▸ **What this task involves**
The whole listing is to be retyped exactly as it appears.

▸ **Data to process**
**********

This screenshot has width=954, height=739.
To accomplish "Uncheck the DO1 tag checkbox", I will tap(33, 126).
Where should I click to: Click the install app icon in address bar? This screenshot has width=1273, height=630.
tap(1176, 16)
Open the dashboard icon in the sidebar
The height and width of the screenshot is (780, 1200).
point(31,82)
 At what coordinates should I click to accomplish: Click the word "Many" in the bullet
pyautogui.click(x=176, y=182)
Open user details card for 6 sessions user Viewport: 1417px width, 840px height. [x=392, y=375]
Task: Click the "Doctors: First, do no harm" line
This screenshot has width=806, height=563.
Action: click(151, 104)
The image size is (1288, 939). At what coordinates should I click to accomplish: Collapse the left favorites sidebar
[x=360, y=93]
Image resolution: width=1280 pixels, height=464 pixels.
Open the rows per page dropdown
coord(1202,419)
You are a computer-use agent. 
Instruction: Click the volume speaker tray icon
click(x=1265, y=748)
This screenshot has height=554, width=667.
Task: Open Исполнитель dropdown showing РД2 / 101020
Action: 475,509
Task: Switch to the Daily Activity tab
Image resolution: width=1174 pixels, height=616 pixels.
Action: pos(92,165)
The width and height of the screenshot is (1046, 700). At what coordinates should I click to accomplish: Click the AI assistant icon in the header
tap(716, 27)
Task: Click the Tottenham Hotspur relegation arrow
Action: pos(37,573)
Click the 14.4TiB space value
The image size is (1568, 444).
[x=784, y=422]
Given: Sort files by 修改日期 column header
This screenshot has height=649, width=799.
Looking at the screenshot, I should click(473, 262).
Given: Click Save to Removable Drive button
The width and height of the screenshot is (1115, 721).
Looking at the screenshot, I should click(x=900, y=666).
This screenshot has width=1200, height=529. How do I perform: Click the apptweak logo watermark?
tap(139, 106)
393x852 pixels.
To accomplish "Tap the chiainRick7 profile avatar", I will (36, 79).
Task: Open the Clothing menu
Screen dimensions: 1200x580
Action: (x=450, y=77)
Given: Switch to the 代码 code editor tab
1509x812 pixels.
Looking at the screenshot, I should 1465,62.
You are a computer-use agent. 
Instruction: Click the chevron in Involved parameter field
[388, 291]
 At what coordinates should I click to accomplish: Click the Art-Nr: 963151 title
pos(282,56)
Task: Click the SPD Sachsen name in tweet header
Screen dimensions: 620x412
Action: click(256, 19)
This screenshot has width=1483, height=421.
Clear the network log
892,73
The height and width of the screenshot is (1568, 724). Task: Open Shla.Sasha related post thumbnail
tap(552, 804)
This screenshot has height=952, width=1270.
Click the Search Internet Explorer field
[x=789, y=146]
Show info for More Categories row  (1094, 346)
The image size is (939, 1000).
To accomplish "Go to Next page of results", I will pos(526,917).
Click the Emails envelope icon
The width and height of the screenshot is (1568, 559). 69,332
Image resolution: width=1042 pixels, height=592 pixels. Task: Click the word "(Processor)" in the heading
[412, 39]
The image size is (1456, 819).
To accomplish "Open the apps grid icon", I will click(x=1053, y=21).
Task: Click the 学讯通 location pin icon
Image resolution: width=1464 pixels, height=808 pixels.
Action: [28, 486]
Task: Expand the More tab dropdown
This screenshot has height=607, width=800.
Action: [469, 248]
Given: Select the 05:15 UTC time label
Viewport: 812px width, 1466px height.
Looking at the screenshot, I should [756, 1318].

**********

▸ **Reply**
This screenshot has width=954, height=739.
To accomplish "Uncheck the DO1 tag checkbox", I will tap(33, 126).
Where should I click to: Click the install app icon in address bar? This screenshot has width=1273, height=630.
tap(1176, 16)
Open the dashboard icon in the sidebar
The height and width of the screenshot is (780, 1200).
point(31,82)
 At what coordinates should I click to accomplish: Click the word "Many" in the bullet
pyautogui.click(x=176, y=182)
Open user details card for 6 sessions user Viewport: 1417px width, 840px height. [x=392, y=375]
Task: Click the "Doctors: First, do no harm" line
This screenshot has width=806, height=563.
Action: click(151, 104)
The image size is (1288, 939). At what coordinates should I click to accomplish: Collapse the left favorites sidebar
[x=360, y=93]
Image resolution: width=1280 pixels, height=464 pixels.
Open the rows per page dropdown
coord(1202,419)
You are a computer-use agent. 
Instruction: Click the volume speaker tray icon
click(x=1265, y=748)
This screenshot has height=554, width=667.
Task: Open Исполнитель dropdown showing РД2 / 101020
Action: 475,509
Task: Switch to the Daily Activity tab
Image resolution: width=1174 pixels, height=616 pixels.
Action: pos(92,165)
The width and height of the screenshot is (1046, 700). At what coordinates should I click to accomplish: Click the AI assistant icon in the header
tap(716, 27)
Task: Click the Tottenham Hotspur relegation arrow
Action: pos(37,573)
Click the 14.4TiB space value
The image size is (1568, 444).
[x=784, y=422]
Given: Sort files by 修改日期 column header
This screenshot has height=649, width=799.
Looking at the screenshot, I should click(473, 262).
Given: Click Save to Removable Drive button
The width and height of the screenshot is (1115, 721).
Looking at the screenshot, I should click(x=900, y=666).
This screenshot has width=1200, height=529. How do I perform: Click the apptweak logo watermark?
tap(139, 106)
393x852 pixels.
To accomplish "Tap the chiainRick7 profile avatar", I will (36, 79).
Task: Open the Clothing menu
Screen dimensions: 1200x580
Action: (x=450, y=77)
Given: Switch to the 代码 code editor tab
1509x812 pixels.
Looking at the screenshot, I should 1465,62.
You are a computer-use agent. 
Instruction: Click the chevron in Involved parameter field
[388, 291]
 At what coordinates should I click to accomplish: Click the Art-Nr: 963151 title
pos(282,56)
Task: Click the SPD Sachsen name in tweet header
Screen dimensions: 620x412
Action: click(256, 19)
This screenshot has width=1483, height=421.
Clear the network log
892,73
The height and width of the screenshot is (1568, 724). Task: Open Shla.Sasha related post thumbnail
tap(552, 804)
This screenshot has height=952, width=1270.
Click the Search Internet Explorer field
[x=789, y=146]
Show info for More Categories row  (1094, 346)
The image size is (939, 1000).
To accomplish "Go to Next page of results", I will pos(526,917).
Click the Emails envelope icon
The width and height of the screenshot is (1568, 559). 69,332
Image resolution: width=1042 pixels, height=592 pixels. Task: Click the word "(Processor)" in the heading
[412, 39]
The image size is (1456, 819).
To accomplish "Open the apps grid icon", I will click(x=1053, y=21).
Task: Click the 学讯通 location pin icon
Image resolution: width=1464 pixels, height=808 pixels.
Action: [28, 486]
Task: Expand the More tab dropdown
This screenshot has height=607, width=800.
Action: [469, 248]
Given: Select the 05:15 UTC time label
Viewport: 812px width, 1466px height.
Looking at the screenshot, I should [756, 1318].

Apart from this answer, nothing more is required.